Tempus fugit

Llevaba ahora bastante tiempo sin escribir. Las fiestas navideñas por un lado y una etapa de excesivo trabajo me absorbían todas las horas y minutos disponibles (Guillem tampoco ayuda mucho). Vivimos en una época en la que parece que aquel que va más estresado,< que viaja más y que tiene menos tiempo libre es el que tiene más éxito. No poder atender todos tus compromisos, estar tremendamente ocupado y con una agenda repleta se está convirtiendo en una característica primordial para “triunfadores” de hoy. Gran error.

Existen cursos, talleres, libros y estudios diversos sobre la gestión del tiempo. Creo que mi primer curso una vez finalizada la carrera iba sobre el tema pero indudablemente no atendí lo suficiente ya que últimamente voy siempre agobiado.

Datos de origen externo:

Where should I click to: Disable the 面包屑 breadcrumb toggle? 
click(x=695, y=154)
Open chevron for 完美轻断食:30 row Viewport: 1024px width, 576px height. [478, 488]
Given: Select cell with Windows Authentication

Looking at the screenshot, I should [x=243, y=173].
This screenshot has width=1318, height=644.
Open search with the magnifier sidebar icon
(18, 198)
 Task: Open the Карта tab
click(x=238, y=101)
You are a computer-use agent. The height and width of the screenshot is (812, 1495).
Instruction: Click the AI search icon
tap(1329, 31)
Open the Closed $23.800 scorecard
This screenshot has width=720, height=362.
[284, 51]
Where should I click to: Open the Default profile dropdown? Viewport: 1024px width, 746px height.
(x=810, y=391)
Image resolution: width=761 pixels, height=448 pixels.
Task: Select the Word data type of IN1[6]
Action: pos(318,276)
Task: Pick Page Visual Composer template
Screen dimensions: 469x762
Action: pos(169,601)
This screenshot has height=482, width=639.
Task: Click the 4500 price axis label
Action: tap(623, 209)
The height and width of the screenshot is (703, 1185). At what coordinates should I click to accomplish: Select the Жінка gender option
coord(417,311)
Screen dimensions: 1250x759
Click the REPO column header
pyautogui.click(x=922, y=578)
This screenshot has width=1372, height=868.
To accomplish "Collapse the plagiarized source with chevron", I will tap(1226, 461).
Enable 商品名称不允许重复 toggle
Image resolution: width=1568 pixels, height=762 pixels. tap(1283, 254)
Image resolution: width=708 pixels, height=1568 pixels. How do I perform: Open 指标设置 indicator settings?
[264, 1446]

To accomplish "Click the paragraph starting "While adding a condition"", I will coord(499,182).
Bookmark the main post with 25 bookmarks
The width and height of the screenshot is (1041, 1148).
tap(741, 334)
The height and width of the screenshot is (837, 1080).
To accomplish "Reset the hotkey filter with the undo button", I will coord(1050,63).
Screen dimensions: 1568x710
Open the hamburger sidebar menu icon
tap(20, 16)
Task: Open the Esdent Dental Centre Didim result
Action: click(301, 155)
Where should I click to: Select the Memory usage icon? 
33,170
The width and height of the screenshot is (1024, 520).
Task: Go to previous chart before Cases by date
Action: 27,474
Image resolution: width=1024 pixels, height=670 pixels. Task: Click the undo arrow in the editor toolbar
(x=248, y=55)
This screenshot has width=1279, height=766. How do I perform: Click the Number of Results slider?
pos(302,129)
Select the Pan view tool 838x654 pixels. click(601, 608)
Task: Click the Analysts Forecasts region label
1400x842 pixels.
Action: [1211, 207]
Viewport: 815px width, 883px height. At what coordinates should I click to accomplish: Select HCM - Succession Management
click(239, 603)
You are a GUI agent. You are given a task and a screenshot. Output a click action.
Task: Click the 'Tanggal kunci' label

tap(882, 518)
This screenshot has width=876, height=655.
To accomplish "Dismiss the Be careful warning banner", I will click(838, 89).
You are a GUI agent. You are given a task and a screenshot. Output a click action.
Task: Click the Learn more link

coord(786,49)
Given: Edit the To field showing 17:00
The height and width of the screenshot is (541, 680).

El problema de no saber o poder gestionar bien tú tiempo es doble. Por un lado, como es obvio, descuidar o desatender aquello a lo que no llegas o que olvidas por sobresaturación. Por otro, y según como más importante, dedicar esfuerzos a algo que luego tendrás que deshacer. Me explico, una de las “recetas” de los teóricos de la gestión del tiempo es la de tomarse un tiempo para pensar-meditar cada día. Para reflexionar sobre lo que uno ha hecho, lo que tiene que hacer y para mí lo más importante: las consecuencias. Y no me estoy refiriendo a obrar mal o hacer el bien, dejo las discusiones teológicas y/o filosóficas al margen.

Esta claro que aquello que hacemos en el día a día tiene una repercusión en el futuro. Ya sabemos que si nos embarcamos en un proyecto se han de contemplar escenarios, alternativas y estrategias diferentes para cada uno de ellos. Todo esto está muy bien pero no deja de ser una proyección lineal hacia adelante. A lo que me refiero es que debemos ser capaces de buscar miradas críticas, diferentes a la nuestra, ampliar el enfoque desde dónde arranca el análisis y ser capaces de tener una visión periférica. Solo de esta manera uno es capaz de analizar el problema des de el punto de visto más objetivo posible.

Para poder cumplir con lo anterior se hace necesario que uno no dedique el 100×100 de su tiempo a la realización sino que busque tiempo para abstraerse, pensar, y una vez convencido seguir avanzando. Compartir con colegas, estudiar otros casos similares, preguntarnos sobre las posibles causas del porqué hasta ahora nadie había pensado en ello…son algunas de las muchas posibilidades que hay. Que cada uno busque las suyas pero que lo haga. De lo contrario se puede encontrar un día que todo el camino andado se convierte de en una excursión a ninguna parte, o peor, en un sendero cuesta arriba interminable de retorno al punto de partida.

PD1: Las mujeres, pueden dejar ya de sonreír, ya sabemos que su visión periférica les hace afrontar los problemas desde todos los ángulos y puntos de vista imaginables…pero hay veces que eso les impide arrancar, ¿o no?…ahora sonreímos nosotros.

PD2: Vaaaale lo sieeento, dejo una frase para volver a reconciliarme con el sexo femenino: “Detrás de un gran hombre hay siempre una gran mujer”. Ahora ya sabéis el porqué.